Where do we start? We start with an understanding of the value and importance of protecting and supporting natural processes and creative problem-solving to provide the very best of education, care and support for our childbearing women, mothers and babies.

The economics of birth is about how to prevent problems before they arise, how to treat problems that do arise with the least amount of harm, both immediate and long-term. The result is not only a savings in money but an increase in health and well-being and the quality of life, and the joy of living.

Creating the Most Natural, Healthy Birth for a Baby, a Woman and Family

Rethinking birth, how much money is it worth to parents to give their baby the healthiest start in life? Imagine you are pregnant, or thinking about it. Consider what it would mean to a woman, a baby and a family if she found a way to take a holiday from work for the last three months of pregnancy and the first 9+ months after birth… especially since how much stress a woman has in her life, how much ease and joy, directly affects how her baby develops and how likely this baby is to be born full-term and healthy.
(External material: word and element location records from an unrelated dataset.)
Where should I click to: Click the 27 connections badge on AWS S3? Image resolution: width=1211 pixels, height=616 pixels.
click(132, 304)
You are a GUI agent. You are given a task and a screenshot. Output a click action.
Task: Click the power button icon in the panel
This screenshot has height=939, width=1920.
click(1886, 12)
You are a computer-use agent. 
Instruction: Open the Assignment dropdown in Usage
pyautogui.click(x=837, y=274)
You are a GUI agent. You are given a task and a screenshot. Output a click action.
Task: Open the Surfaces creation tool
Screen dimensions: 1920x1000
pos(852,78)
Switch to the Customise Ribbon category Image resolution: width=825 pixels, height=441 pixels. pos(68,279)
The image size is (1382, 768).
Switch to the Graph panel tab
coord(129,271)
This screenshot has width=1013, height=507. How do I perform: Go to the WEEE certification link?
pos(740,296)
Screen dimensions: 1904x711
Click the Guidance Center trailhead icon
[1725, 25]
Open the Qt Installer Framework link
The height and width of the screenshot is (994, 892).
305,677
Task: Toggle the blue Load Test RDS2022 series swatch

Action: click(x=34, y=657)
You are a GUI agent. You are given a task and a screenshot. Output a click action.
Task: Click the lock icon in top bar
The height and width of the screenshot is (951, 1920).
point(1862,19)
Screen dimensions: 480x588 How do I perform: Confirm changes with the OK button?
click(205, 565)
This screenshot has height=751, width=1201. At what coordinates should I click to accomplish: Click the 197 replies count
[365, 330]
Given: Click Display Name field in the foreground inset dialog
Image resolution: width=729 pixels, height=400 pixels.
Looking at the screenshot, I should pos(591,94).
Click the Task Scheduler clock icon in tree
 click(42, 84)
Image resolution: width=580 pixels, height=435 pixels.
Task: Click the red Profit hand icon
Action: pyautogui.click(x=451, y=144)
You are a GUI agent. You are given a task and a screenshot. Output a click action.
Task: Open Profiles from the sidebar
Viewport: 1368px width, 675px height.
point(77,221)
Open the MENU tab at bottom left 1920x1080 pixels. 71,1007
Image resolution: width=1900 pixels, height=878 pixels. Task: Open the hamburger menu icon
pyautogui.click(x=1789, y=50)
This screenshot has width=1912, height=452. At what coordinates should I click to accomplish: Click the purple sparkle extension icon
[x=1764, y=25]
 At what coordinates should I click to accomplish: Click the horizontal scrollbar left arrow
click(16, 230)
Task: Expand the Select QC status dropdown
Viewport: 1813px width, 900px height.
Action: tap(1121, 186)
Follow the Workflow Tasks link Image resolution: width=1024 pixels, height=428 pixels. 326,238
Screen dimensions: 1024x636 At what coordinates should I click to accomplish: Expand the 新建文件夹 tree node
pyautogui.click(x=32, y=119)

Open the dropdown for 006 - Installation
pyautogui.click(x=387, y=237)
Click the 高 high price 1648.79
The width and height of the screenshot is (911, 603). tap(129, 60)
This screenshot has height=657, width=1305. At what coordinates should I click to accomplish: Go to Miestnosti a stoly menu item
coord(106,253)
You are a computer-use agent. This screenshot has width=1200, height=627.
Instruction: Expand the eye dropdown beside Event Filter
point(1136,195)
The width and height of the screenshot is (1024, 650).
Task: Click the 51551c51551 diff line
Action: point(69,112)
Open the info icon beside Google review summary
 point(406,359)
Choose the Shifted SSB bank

What would men and women need to do to change the circumstances of their life to make that possible – if they live in a country or work for a company where the woman gets no paid maternity leave? How could they (or you) “down-size” life, cut living expenses, in order not to have to work for that 12 month period? What would it be worth for mothers to be allowed and supported to do the life-saving work of growing a healthy full-term baby and being a happy, at-ease mother?